Bu dönem “Siyasiler”,
özellikle de “Halkın gücünün üstünde bir güç ben tanımadım bugüne kadar”
diyen “Liderler” açısından en zor dönem.
Buna bir de
“Sayın Erdoğan’a destek verenlerin oldukça etkisiz kaldıkları” sosyal medya
ortamını da eklediğinizde, iş büsbütün güçleşiyor.
İnsanların
söyledikleriyle söylemedikleri birbirine harmanlanarak “algı”
oluşturuluyor, evin içindeki bir musluk üzerinden bile koskoca bir “algı
operasyonu” yürütülüyor, vatandaşın önüne bir resim konuluyor.
“Sosyal
medya okur ve yazarlığı” alanında çok zayıf olan “kararsızlar” da bu
“operasyonlardan” bir ölçüde etkileniyor.
Hani bu
yazının başında “En az yüzde 36, kararsızlar da dağıtıldığında yüzde 42 civarı”
demiştik ya, Ak Parti’nin hali hazırdaki oy oranı için.
“Bütün
bunlara rağmen nasıl oluyor da, bu kadar fazla oy oranına sahip olabiliyor
hâlâ” sorusunun cevabını da vermiştik orada.
Şöyle
toparlayalım:
“Sayın
Erdoğan’a duyulan muhabbet o kadar güçlü ki, bu etki, AK Parti’yi de ayakta
tutuyor.”
ÖNÜMÜZDEKİ
SÜREÇ, “HERKES İÇİN” ÇOK ZORLU BİR
SÜREÇ!
Bir de
tabii…
Rakiplerin
durumu var…
“Böyle bir
ortamda iktidardaki parti CHP olsaydı ya da ortaklarıyla birlikte CHP,
durumunuz nice olurdu?” diye sorduğunuzda, ağırlıklı olarak “Allah muhafaza”
karşılığını alıyorsunuz.
“AK
Parti’ye oy vermem”
diyenlerin önemli bir bölümü de, “Peki, hangi partiye oy verirsiniz?”
sorusuna, “İşte orasını bilemiyorum!” karşılığını veriyorlar.
Önümüzdeki
süreçte Sayın Erdoğan’ın ve AK Parti’nin işinin hiç de kolay olmayacağı ortada.
Bununla
birlikte, “muhalefetteki” her genel başkanın da çok çetin bir süreçten geçeceğini,
özellikle “Benzemezler ittifakı”nın
birlikteliği sürdürmekte hayli zorlanacağını da görmemek mümkün değil.
CHP ve diğer
“İttifak” partileri içindeki tartışmalar, partilerin “ontolojileri”yle
ilgili.
CHP’de HDP
ile “kanka” olunmasını sindiremeyen nice “ulusalcı” var, HDP’de de
“CHP gibi kökü, kökeni belli bir parti ile yol yürünemeyeceğini”
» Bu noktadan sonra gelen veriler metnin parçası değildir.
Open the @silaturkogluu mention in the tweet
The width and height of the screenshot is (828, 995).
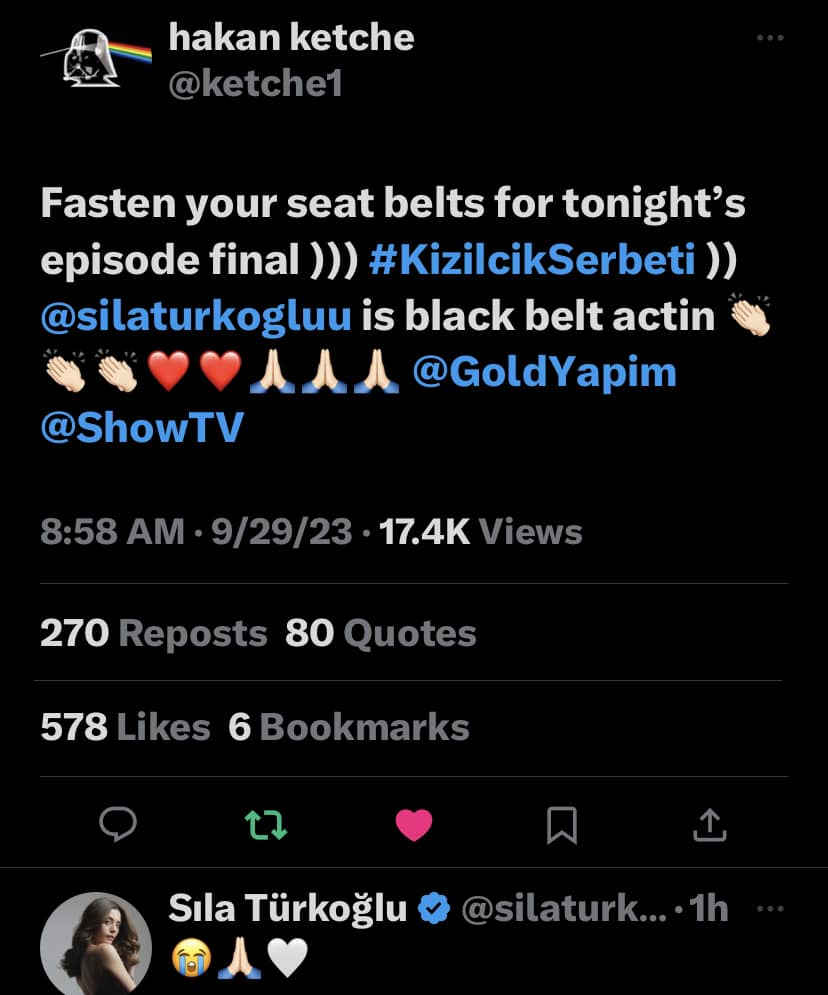196,316
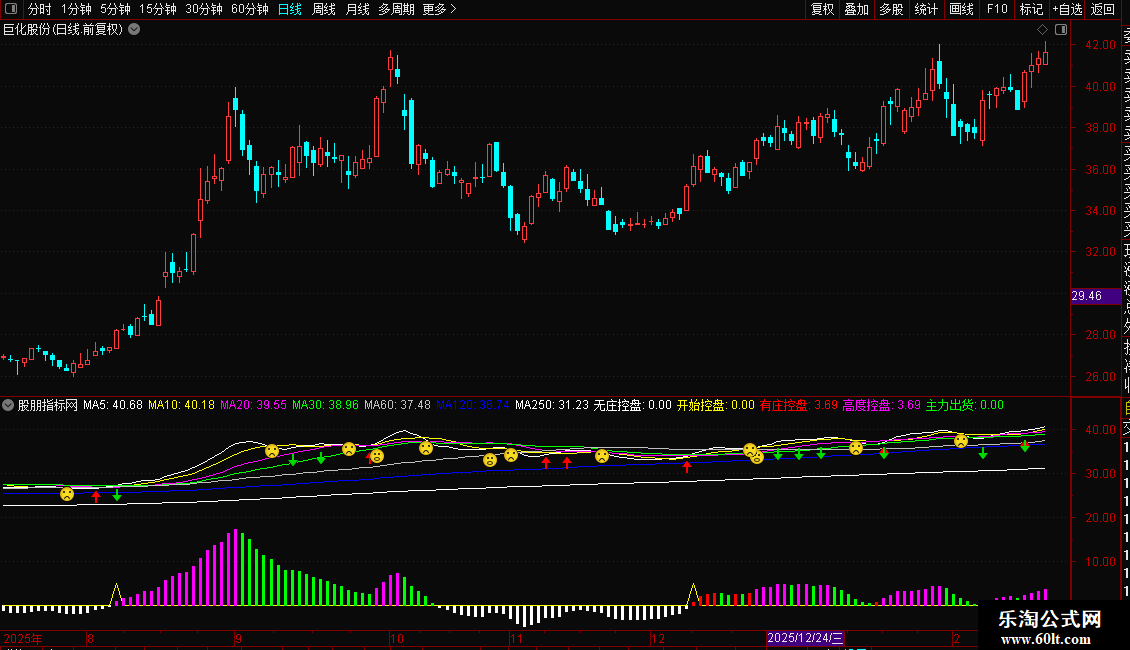Click the 29.46 price label on axis
1130x650 pixels.
1086,296
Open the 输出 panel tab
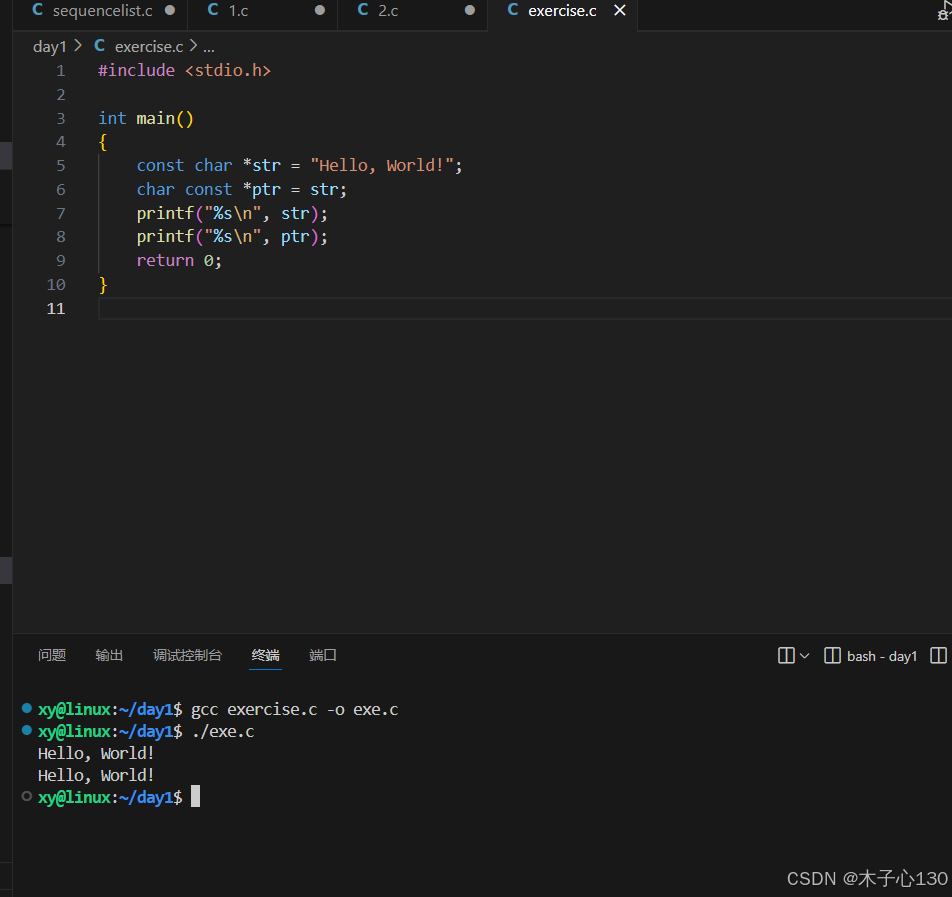This screenshot has height=897, width=952. [109, 655]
söyleyenlerin oranı çok fazla.
İttifakın
“diğer” partileri için de benzeri zorluklardan bahsedebiliriz.
*
Yazıyı
bitirirken, Sayın Erdoğan’ı bitirmenin yolu olarak “Halkla, bilhassa da
mağdurlarla bağlarını zayıflatmayı görenlere” bir kez daha işaret etmiş
olayım.
Son
zamanlarda bütün “tarikatları FETÖ parantezine almak” gibi bir “tezgâh”
var ya…
Bu da, aynı
çerçevede…
Sayın
Erdoğan’a günün birinde “Yapa-yalnızım” dedirtmeyi hedefliyorlar.
15 Temmuz’da
caddeleri, meydanları, sokakları dolduranlara şöyle bir bakın.
Orada bir
“Büyük Resim” göreceksiniz.
O “Büyük
Resmin” içini boşaltma meselesi!..
“Benzemezler
İttifakı’na Küskünler Partisi’ni de katabilirlerse işi bitirmiş olacaklar.”
Mesele, “küskün” sayısını daha fazla arttırmama meselesi!